* Data for the task:

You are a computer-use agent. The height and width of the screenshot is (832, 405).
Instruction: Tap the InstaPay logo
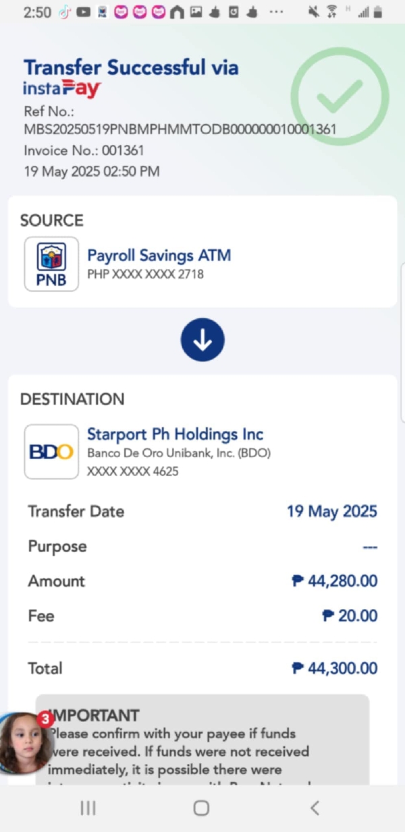click(x=62, y=88)
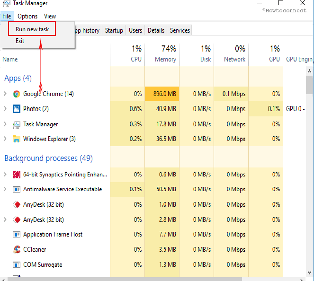This screenshot has height=281, width=314.
Task: Expand the Photos (2) process group
Action: coord(5,109)
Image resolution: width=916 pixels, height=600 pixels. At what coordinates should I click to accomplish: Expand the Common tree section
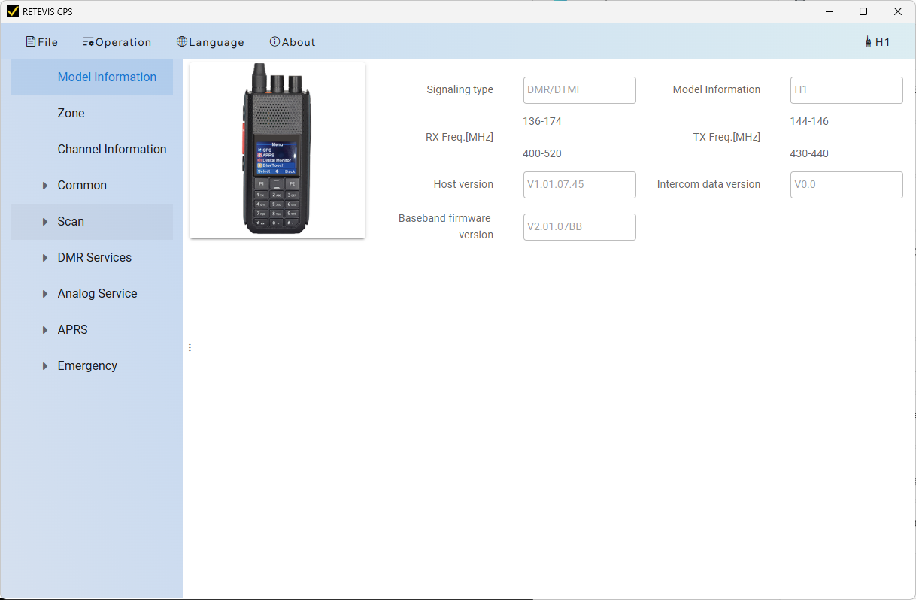[45, 186]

* Instruction: Reproduce every line of the records verbatim, leaving out the pictures.

* Result:
You are a computer-use agent. The height and width of the screenshot is (832, 405).
Instruction: Tap the InstaPay logo
click(x=62, y=88)
This screenshot has height=281, width=314.
Task: Expand the Photos (2) process group
Action: coord(5,109)
Image resolution: width=916 pixels, height=600 pixels. At what coordinates should I click to accomplish: Expand the Common tree section
[45, 186]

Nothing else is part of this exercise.